Hi team,
We encounterred some Dremio UI cannot connect issues. And we did below:
cd ${DREMIO_HOME}/bin
./dremio stop
cd ${DREMIO_HOME}/bin
./dremio start
We see the Dremio UI can be connected, and we can see different spaces, and views under different spaces.
But when I run one view, got the error of “The default engine is not online”.
But after about 20 mins, we see this error no showed, and views can running, would like to understand how to check the reason of the error “The default engine is not online”.
Are you using AWSE? If so, it could be that the default engine takes a few minutes for the EC2 instances to be procured and initialized by AWS.

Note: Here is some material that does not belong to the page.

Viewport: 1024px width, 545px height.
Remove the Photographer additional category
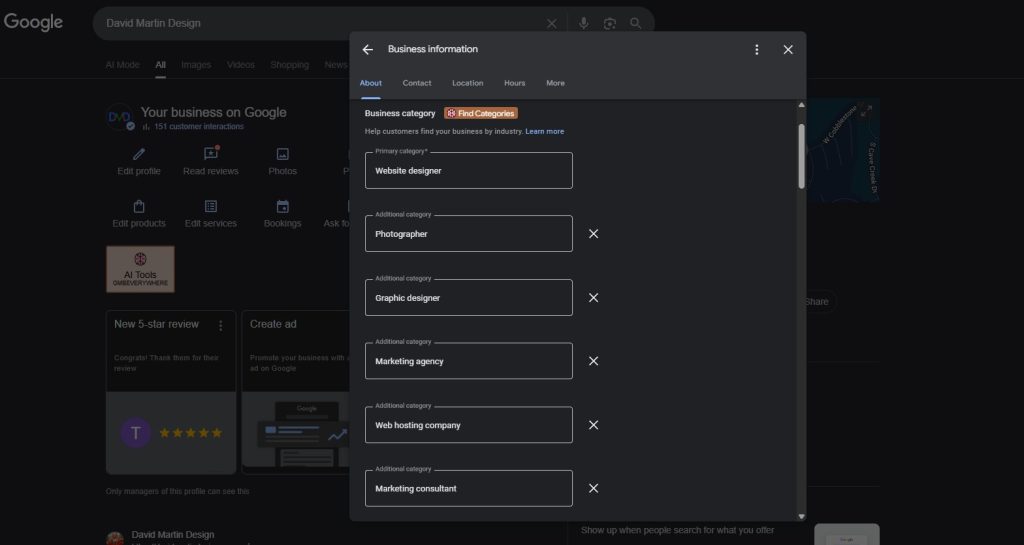click(593, 234)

Next time, go to Settings → Elastic Engines and see what the state of the default engine is.
There are also auto-start and auto-stop capabilities that you can configure in the Engine Settings page.

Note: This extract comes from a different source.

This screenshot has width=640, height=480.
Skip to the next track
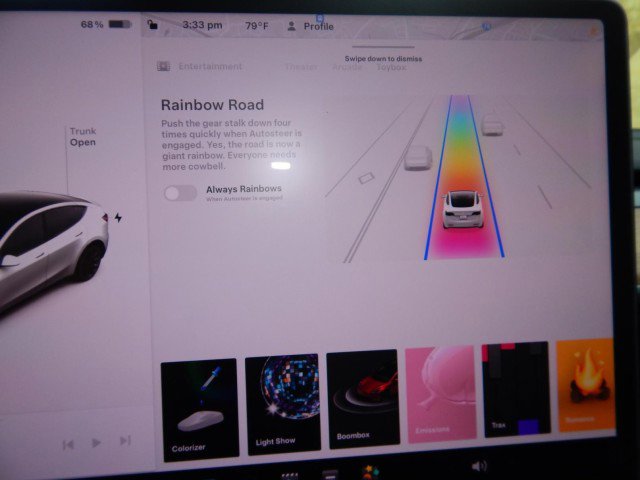[x=125, y=441]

we are not using AWSE, what I am seeing in the server.out, I can see after I start Dremio service, it started dremio on our cluster instantly, and then we can connect to Dremio UI, but got errors of “The default engine is not online”, and after 10 minutes, I see in server.out, the Dremio start at the second time, however I did not triger the Dremio serivce sttart, it ran like “Mon Oct 18 03:34:33 UTC 2021 Terminating dremio pid 21169
Mon Oct 18 03:34:43 UTC 2021 Starting dremio on xxxxxxx”, and then when we connect to Dremio UI to run views, no such errors happend. can we find out some thing in the log about why that happen. From my side, I just see in first Dremio start, I cannot see our nodes in “Node Activity”, just the our cluster (master coordinator) shown there, there is also no host running under the “Elastic Engines”, our used Engine (we have two engines configured, one is in use, the other is not in use, I suppose it will not impact us)

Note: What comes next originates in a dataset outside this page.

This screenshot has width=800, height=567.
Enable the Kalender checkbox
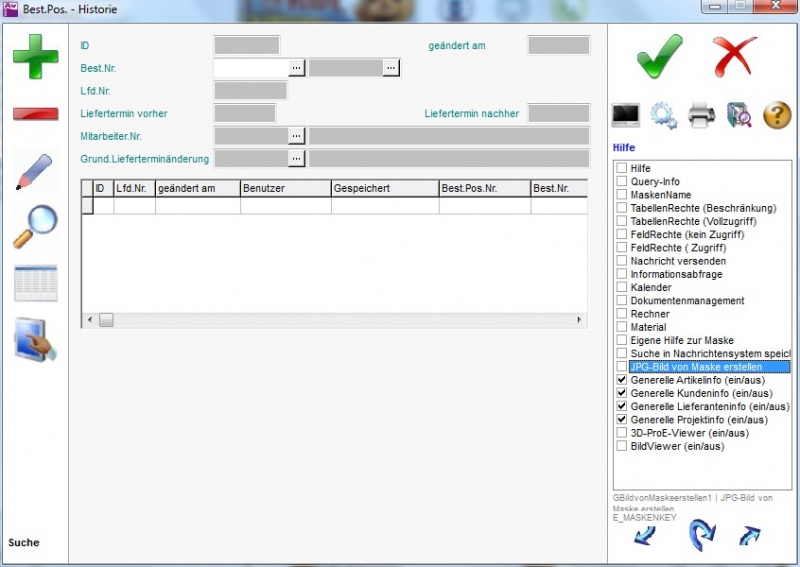coord(622,288)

same thing happened today again, our cluster got some problem, so cluster restarted, after that we start the mapr service, and then we start the dremio service. Still in the 1st time Dremio start, UI get connected, but error “The default engine is not online”, after 10 mins, I see in the server.our, Dremio started again, no triggered it. However, after this auto-start, problem still there, and about 30 mins, we start Dremio manually, then the problem solved, do we have something can track the reason of this issue.
@dolphinlei auto start of an engine is when a query is fired, engine will automatically wake up, not when coordinator is started, have you tried to execute a query and engine does not come up? Is auto start enabled?